Text to read ::
═══

This article was inspired by the same LinkedIn Article by Gaurav Sharma that inspired my last article on We Need Better Events!
Basically, Gaurav posted the following:
My Buyer’s mindset is bugging me on this point!
The average cost of a CPO 3-4 day business trip on a conference: USD 10k at a minimum (Conference tickets, Business Class travel, stays, network lunch, etc).
If 70 Smart CPOs can pool this sunk cost into an investment pool, it can become a seed investment for a Procurement tech startup. Advantages?
- Instead of just “talking” about Ideas at a conference, you can be part of a “builder community.”
- Own the Equity.
- Your own customized solution; hence, your Opex will be reduced by getting rid of your dated tech stack!
- You still get networking benefits!
And he was right about how much is wasted on many of these events, but, as I pointed out, it’s peanuts to what is wasted by vendors to attend just one 2 to 3 day big procurement event and get lost in a sea madness.
But if we held better events, as I discussed in my last article, and saved a lot of money, then the question of what we do with it becomes valid. Unfortunately, CPO-led funds are not the answer. Why? As I pointed out in my comment(s):
- You’ll never find 70 CPOs who (think they) have the same problem; sometimes it’s hard to find just 7!
- CPOs are definitely NOT CTOs – they have no idea what it takes to build a product!
- … many are not founders either – they have no idea what it takes to build a company! (And when many try, they don’t do so well … that’s why many of the 666 companies on the mega-map won’t be around in a few years, going the way of many, many companies before. (See SI’s historical vendor day reprise and count how many of those are left … extrapolate that % and it’s about accurate for survival rates beyond a few years.)

═══

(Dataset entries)
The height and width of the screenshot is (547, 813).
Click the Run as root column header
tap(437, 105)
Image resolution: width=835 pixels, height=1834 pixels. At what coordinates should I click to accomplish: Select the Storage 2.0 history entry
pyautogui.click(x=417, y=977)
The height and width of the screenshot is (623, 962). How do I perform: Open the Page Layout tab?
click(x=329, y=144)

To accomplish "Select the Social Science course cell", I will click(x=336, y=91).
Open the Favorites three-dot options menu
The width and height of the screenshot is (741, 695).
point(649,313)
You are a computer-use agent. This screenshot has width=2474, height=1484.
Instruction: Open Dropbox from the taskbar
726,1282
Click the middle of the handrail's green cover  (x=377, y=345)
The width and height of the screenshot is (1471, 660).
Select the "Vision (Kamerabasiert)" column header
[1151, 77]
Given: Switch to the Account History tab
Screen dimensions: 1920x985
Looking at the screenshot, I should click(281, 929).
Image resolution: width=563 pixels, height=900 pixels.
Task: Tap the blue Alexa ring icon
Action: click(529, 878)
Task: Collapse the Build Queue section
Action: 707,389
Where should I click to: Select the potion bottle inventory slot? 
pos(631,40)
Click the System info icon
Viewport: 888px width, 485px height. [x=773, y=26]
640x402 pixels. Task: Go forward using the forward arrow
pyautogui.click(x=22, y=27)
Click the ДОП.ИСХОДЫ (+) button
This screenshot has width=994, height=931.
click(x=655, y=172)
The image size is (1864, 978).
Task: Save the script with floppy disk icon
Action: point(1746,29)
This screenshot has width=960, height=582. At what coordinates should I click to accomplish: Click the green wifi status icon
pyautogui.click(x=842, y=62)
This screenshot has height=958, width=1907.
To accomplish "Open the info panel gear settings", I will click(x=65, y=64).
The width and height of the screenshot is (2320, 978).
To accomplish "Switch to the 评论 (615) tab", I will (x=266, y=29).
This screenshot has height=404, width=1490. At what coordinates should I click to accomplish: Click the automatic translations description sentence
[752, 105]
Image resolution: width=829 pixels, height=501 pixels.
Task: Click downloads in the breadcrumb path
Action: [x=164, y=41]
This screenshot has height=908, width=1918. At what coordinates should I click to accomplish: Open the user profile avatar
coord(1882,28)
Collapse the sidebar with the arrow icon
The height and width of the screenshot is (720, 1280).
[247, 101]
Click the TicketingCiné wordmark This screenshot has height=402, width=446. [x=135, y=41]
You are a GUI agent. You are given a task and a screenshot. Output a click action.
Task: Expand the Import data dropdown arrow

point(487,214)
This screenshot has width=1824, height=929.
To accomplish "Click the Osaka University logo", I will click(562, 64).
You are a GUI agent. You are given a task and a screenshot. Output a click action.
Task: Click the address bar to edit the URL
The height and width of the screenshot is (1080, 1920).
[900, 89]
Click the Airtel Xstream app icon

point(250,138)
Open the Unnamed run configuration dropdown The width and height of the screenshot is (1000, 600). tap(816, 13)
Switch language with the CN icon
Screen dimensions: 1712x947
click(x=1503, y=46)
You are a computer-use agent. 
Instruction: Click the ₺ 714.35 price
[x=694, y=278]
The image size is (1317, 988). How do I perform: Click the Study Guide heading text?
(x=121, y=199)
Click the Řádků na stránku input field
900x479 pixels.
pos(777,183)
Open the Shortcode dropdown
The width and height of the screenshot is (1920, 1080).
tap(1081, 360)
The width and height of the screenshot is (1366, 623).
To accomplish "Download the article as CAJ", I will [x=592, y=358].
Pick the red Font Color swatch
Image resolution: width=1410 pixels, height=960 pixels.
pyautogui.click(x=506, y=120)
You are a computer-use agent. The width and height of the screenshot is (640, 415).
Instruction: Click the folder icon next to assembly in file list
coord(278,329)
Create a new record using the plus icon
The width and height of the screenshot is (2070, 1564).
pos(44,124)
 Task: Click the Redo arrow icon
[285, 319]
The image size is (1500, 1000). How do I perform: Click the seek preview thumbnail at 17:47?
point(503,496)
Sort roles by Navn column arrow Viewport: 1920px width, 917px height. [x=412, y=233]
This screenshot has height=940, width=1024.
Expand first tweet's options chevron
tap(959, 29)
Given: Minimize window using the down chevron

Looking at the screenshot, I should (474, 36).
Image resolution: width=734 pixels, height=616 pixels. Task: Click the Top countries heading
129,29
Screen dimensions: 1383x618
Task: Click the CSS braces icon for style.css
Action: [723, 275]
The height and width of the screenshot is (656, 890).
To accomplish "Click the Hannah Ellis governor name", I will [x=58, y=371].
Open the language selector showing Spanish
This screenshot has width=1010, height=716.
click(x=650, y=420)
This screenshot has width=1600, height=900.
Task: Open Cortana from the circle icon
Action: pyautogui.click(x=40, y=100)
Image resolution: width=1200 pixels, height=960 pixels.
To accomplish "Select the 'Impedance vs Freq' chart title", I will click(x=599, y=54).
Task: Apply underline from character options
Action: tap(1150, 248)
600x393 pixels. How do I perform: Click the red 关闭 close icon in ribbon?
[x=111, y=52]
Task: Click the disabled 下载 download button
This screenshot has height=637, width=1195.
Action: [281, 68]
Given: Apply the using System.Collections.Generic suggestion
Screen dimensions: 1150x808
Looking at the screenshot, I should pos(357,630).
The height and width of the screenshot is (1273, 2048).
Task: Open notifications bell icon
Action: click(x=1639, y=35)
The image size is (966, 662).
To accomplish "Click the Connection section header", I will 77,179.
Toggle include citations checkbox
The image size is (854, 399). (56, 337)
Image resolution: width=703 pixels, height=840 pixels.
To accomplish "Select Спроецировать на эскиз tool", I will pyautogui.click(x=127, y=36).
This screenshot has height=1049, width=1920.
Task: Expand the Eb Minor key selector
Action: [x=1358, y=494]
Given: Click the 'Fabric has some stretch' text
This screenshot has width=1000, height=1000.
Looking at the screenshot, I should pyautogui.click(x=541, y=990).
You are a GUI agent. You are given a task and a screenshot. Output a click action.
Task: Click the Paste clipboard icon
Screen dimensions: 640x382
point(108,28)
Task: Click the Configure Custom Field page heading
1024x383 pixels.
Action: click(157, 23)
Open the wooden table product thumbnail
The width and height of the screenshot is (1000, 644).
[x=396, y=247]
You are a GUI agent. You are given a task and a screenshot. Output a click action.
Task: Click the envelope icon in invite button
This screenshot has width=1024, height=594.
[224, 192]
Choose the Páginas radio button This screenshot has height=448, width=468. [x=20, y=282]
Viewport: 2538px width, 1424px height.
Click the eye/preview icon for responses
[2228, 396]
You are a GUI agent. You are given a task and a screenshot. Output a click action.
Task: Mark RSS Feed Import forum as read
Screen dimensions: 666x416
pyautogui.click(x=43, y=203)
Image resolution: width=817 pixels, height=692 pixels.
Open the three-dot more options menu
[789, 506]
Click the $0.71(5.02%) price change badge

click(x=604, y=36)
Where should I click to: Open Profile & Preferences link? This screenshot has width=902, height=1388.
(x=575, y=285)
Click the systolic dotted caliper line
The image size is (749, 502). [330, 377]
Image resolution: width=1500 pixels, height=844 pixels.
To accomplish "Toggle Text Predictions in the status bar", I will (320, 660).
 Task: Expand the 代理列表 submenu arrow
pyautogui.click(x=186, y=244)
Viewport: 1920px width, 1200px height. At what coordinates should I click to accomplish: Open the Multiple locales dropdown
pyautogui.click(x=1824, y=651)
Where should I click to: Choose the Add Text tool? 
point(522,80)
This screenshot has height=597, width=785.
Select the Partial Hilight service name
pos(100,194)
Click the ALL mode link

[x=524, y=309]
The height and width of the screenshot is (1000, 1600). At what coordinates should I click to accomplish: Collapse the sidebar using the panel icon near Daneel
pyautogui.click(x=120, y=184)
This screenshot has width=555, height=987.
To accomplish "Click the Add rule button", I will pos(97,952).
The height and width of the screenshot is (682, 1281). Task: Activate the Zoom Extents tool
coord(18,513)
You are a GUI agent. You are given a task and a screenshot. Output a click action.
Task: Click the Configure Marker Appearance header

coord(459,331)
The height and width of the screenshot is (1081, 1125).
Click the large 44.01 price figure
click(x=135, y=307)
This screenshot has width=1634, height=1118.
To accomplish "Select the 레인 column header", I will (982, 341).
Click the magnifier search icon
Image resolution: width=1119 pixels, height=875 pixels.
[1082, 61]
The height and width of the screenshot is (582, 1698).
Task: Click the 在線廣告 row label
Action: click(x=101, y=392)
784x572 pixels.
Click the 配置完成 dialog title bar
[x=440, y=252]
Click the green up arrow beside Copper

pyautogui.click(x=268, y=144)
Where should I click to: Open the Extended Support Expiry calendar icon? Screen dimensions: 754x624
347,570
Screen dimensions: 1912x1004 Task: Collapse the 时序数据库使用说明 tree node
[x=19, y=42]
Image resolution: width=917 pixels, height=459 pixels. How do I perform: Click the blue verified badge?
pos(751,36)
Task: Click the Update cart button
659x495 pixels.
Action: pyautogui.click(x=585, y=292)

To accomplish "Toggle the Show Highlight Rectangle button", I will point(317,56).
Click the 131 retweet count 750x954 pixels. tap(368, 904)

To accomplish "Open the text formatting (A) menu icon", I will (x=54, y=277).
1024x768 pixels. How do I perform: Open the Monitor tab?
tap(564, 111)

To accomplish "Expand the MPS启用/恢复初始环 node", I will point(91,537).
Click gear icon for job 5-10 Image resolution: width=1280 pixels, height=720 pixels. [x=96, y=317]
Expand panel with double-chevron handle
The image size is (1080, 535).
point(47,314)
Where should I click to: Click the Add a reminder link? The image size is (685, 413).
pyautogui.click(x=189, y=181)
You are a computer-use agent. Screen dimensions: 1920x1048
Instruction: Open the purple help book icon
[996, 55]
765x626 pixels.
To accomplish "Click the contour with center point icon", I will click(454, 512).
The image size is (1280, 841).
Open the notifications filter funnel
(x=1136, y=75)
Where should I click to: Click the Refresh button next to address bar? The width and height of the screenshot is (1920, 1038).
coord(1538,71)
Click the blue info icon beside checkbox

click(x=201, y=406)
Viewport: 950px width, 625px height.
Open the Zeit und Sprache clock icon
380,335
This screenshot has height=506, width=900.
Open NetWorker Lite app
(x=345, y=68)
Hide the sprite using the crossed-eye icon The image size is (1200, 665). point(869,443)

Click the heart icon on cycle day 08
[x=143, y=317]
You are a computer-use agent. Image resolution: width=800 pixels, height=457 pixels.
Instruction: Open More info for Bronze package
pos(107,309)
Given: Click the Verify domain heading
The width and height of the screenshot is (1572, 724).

═══

The task :: Copy the article about CPO conference spending from "- Your own customized" to "a sea madness.", switching "peanuts" to "pennies". Rely only on the article for what comes next.

Correct output ::
- Your own customized solution; hence, your Opex will be reduced by getting rid of your dated tech stack!
- You still get networking benefits!
And he was right about how much is wasted on many of these events, but, as I pointed out, it’s pennies to what is wasted by vendors to attend just one 2 to 3 day big procurement event and get lost in a sea madness.